SGA is unfortunately wrong in their efforts.

For a representative organization of a liberal-minded student body, these initiatives are a betrayal of their most vulnerable peers.

One of their initiatives centers around increased UVM and Burlington Police patrols downtown.

These patrols target public drinking, underage drinking and noise.

Patrols will include walking, biking and driving in addition to a strict noise ordinance, according to the Aug. 29 SGA email.

In their email, SGA refers to “quality of life” policing initiatives.

Quality of life patrols are designed to “lessen disorder” to reduce overall non-desirable behavior, according to a November 2015 Washington Post article.

These patrols involve stopping as many people as possible in order to set a tone of what is and isn’t allowed to occur, according to the article.

Quality of life crime patrols were a signature part of the right wing solution to the crime hysteria of the 1990s and were first coined by Rudy Giuliani when he was mayor of New York City.

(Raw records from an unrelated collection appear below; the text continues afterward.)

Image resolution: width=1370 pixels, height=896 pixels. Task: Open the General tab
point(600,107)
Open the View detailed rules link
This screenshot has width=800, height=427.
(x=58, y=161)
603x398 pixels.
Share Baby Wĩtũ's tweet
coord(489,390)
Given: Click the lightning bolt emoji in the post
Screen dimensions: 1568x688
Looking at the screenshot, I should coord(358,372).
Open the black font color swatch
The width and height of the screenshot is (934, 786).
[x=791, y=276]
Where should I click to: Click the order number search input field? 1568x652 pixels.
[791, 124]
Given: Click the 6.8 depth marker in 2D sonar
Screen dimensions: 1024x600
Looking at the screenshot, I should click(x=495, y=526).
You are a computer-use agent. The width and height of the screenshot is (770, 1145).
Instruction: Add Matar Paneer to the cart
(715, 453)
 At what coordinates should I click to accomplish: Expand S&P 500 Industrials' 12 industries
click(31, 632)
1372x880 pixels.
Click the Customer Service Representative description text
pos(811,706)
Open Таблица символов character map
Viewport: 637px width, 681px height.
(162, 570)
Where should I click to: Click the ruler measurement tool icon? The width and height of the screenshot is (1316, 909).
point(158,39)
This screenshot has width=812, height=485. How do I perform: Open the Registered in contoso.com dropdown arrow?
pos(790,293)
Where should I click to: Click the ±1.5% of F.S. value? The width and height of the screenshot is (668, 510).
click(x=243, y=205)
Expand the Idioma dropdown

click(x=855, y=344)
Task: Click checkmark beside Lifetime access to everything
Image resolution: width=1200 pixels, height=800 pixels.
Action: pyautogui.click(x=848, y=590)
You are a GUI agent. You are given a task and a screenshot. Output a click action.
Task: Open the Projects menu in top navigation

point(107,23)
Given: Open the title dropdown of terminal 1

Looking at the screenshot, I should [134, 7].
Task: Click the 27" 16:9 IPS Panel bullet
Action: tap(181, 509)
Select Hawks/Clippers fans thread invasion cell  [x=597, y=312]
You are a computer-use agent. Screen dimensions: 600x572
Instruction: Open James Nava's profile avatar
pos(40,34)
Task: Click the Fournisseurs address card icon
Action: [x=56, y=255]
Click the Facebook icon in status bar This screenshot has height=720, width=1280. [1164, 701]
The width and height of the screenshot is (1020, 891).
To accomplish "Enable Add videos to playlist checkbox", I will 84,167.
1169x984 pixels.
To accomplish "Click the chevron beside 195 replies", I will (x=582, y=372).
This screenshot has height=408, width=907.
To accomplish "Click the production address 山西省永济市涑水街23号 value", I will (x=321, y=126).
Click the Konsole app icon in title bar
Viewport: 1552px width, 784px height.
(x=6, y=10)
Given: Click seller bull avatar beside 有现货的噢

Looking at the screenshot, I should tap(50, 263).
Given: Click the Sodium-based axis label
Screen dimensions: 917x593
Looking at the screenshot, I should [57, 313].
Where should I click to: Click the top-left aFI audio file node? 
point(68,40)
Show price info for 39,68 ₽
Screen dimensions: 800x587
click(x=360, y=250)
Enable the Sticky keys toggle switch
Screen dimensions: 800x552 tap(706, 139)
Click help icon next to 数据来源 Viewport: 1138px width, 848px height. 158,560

According to the activist network INCITE!, which is dedicated to ending state violence against vulnerable groups, this approach leads to an increase in arrests and police confrontations in the community.

This is particularly felt in communities of color.

According to recent data from the American Civil Liberties Union, 90% of all people stopped and frisked by the New York Police Department so far in 2019 are people of color.

Similarly, Vermont police stop and search black drivers at four times the rate of white drivers, and Hispanic drivers at three times the rate, according to a January 2017 Seven Days article.

Students are attracted to neighborhoods with lower rental rates, which can also attract Burlington’s growing immigrant community.

For many, college involves drinking and parties, and that’s unlikely to change.

Students will be no safer getting home if they are worried about running into trouble with the law.

All these patrols will do is increase risks that students take when they’re out.

Instead, of encouraging these patrols, SGA should be focused on harm prevention.

Increasing bus service off and around campus would be a more effective use of University resources and increase the safety of our community.

These new patrols are an effort to make the residential neighborhoods more “peaceful” and “safe,” according to the email.

UVM students are a part of these neighborhoods and have an equal interest in the well-being of the community at large. Students should be part of community solutions to these issues.

By introducing these policing measures, UVM students are further alienated from the community and told that rather than being part of the solution, they are the problem.

Encouraging students to reach out to neighbors and pay attention to community concerns and issues is the best way for the conflict at hand to be resolved.

Instead, we create more tension and confrontation in our community by seeking to use a strong police presence to push these issues under the surface.